Задания для выполнения:
a: Где, согласно интервью с Дагмар Пецковой, корреспондент встретился с певицей?
b: Соответствуют ли интервью с Дагмар Пецковой следующие утверждения? Для каждого ответьте «да» или «нет» и приведите решающие слова из интервью: (i) Певица неоднократно приезжала в Россию. (ii) Певица выступает на сценах ведущих оперных театров мира уже двадцать лет. (iii) На Западе Пецкова известна как интерпретатор опер Верди и Дебюсси.
c: Напишите продолжение интервью с Дагмар Пецковой, начав сразу после его последнего предложения.

Текст:
- - -

Интервью с Дагмар Пецковой
Александр Матусевич, 18.02.2005
Имя богемской меццо-сопрано Дагмар Пецковой мало известно в нашей стране – певица никогда не приезжала в Россию. Но на Западе Пецкова – известный интерпретатор опер Верди и Дебюсси, Штрауса и чешских композиторов. В течение двадцати лет певица с успехом выступает на сценах ведущих оперных театров и концертных залов мира. Наш корреспондент Александр Матусевич встретился с певицей в чешской столице, куда она ненадолго заглянула между гастрольными турне.

- - -

Блок данных:
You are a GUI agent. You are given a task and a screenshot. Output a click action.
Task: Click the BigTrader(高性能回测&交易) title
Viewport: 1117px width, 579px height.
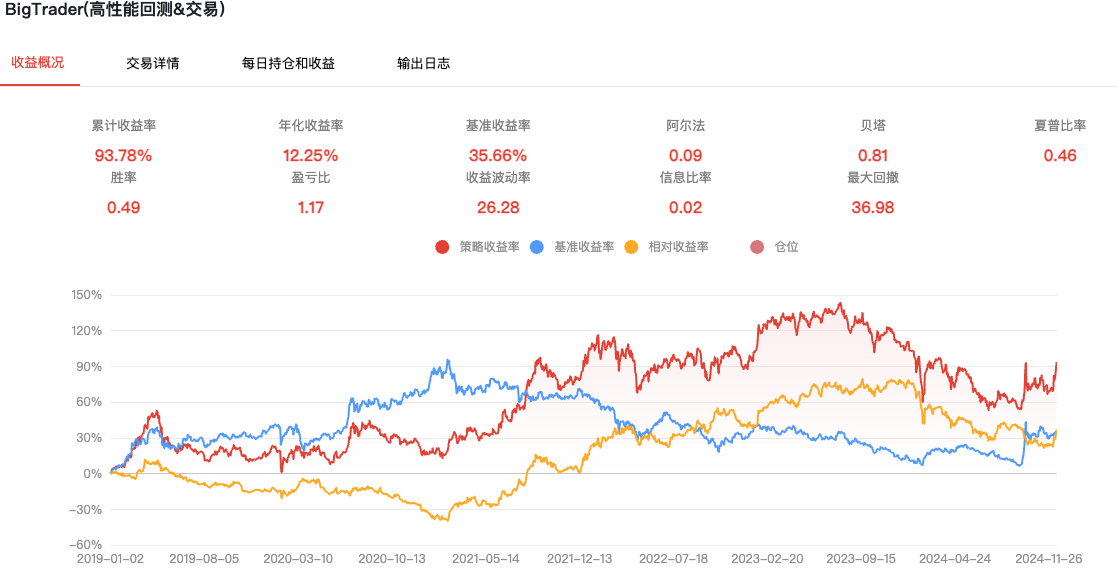click(x=115, y=10)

- - -

Ответы к заданиям:
a: В чешской столице, куда певица ненадолго заглянула между гастрольными турне.

b:
(i) Нет: «певица никогда не приезжала в Россию».
(ii) Да: «В течение двадцати лет певица с успехом выступает на сценах ведущих оперных театров и концертных залов мира».
(iii) Да: «на Западе Пецкова – известный интерпретатор опер Верди и Дебюсси».

c:
Оперная дива Дагмар Пецкова родилась в 1961 году в маленьком городке Хрудим. Музыкой начала заниматься рано – первые уроки фортепиано состоялись, когда будущей певице было всего шесть, а профессионально вокалу она училась у солистки пражского Национального театра Антонии Деныгровой. На профессиональную сцену Пецкова ступила в возрасте двадцати одного года, сначала в мюзиклах, а затем дебютировав на сценах Национального театра и Саксонской государственной оперы в Дрездене. За годы её уже теперь состоявшейся карьеры меццо-сопрано Пецковой не раз звучало на сценах Немецкой государственной оперы и парижского театра «Шатле», в «Ковент-Гардене» и «Гранд-опера», в театрах Штутгарта, Гамбурга, Базеля, Гонконга, Сан-Франциско, на Зальцбургском фестивале и фестивале «Пражская весна»… Но наш разговор пойдёт не только о музыке и триумфах певицы по всему миру.
— Дагмар, у Вас растут дочь и сын. Скажите, хотели ли бы Вы видеть их профессиональными музыкантами?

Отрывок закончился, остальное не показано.